One such mechanism involves the addition or loss of chemical groups. The Allis lab is investigating how covalent histone modifications regulate biological processes in a variety of unicellular and multicellular eukaryotic models. Through enzymatic processes such as acetylation, methylation, phosphorylation, and ubiquitylation, histones are believed to function like master on-off switches that determine whether particular genes are active or inactive. Disease links, notably cancer, are often linked to alterations in epigenetic regulators, and insights into the mechanisms that turn particular genes on or off could lead to better treatments.
Because histone proteins are often subject to frequent, high-density posttranslational modifications (PTMs), the Allis lab hypothesizes that PTMs are found in strategic locations along the histone tail, allowing the cell to reversibly deal with gene silencing or activation. The lab has been a front-runner in deciphering elaborate crosstalk relationships within the same histone tails (cis) or across distinct histone tails (trans). These combinatorial changes appear to govern chromatin function in a variety of processes, and have been termed the “histone or epigenetic code,” a widely cited and influential hypothesis.
The Allis lab has also investigated mutations in histone H3 that are highly enriched in pediatric gliomas (including the substitution of H3 lysine 27 for methionine, or H3K27M). The team has shown that these so-called oncohistone mutations can alter the recruitment and activity of histone-modifying complexes, and therefore change the epigenetic landscape and gene expression. Given the restricted distribution of these mutations to pediatric gliomas, the Allis lab further hypothesizes that a cell-lineage specific cellular context is crucial for the ability of these mutations to mediate oncogenesis.
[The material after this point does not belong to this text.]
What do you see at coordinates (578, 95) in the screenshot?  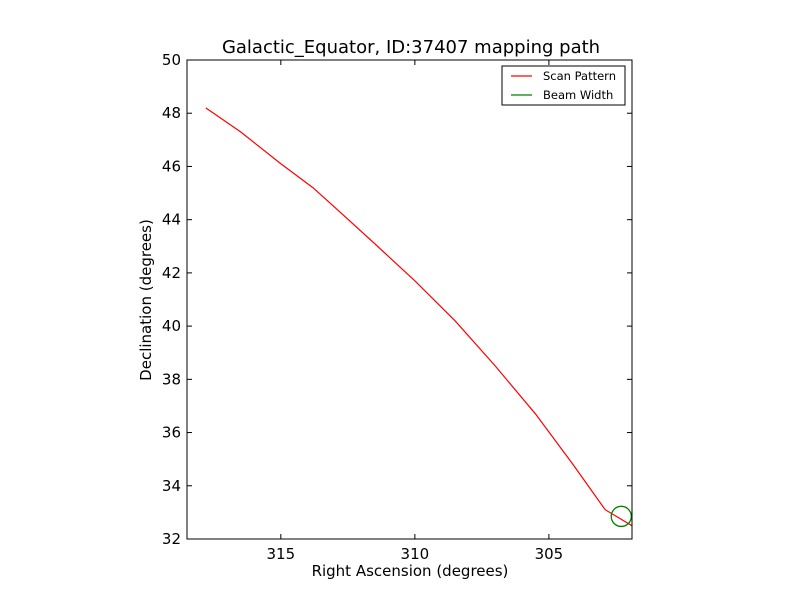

In support of this idea, current findings have documented that the substitution of H3 lysine 36 for methionine (H3K36M) impairs the differentiation of mesenchymal progenitor cells and generates a type of tumor called undifferentiated sarcoma in vivo. H3K36M mutations have also been documented in a subset of head and neck squamous cell carcinomas. Studies in the lab are now expanding the landscape of oncohistones to a wide range of diverse tumor types and developmental syndromes.
Another area of focus for the lab involves so-called reader proteins that interpret histone modifications. The team discovered that the protein ENL, a reader of histone acetylation, activates oncogenic gene expression programs in human leukemia. They also showed that recurrent mutations in the YEATS domain of ENL drive the formation of Wilms’ tumor, the most common pediatric kidney cancer. These data suggest that displacing ENL from chromatin may be a promising therapy. Active investigations are underway to test this hypothesis with collaborators in clinically relevant settings, including human patients.
Allis is a faculty member in the David Rockefeller Graduate Program, the Tri-Institutional M.D.-Ph.D. Program, and the Tri-Institutional Ph.D. Program in Chemical Biology.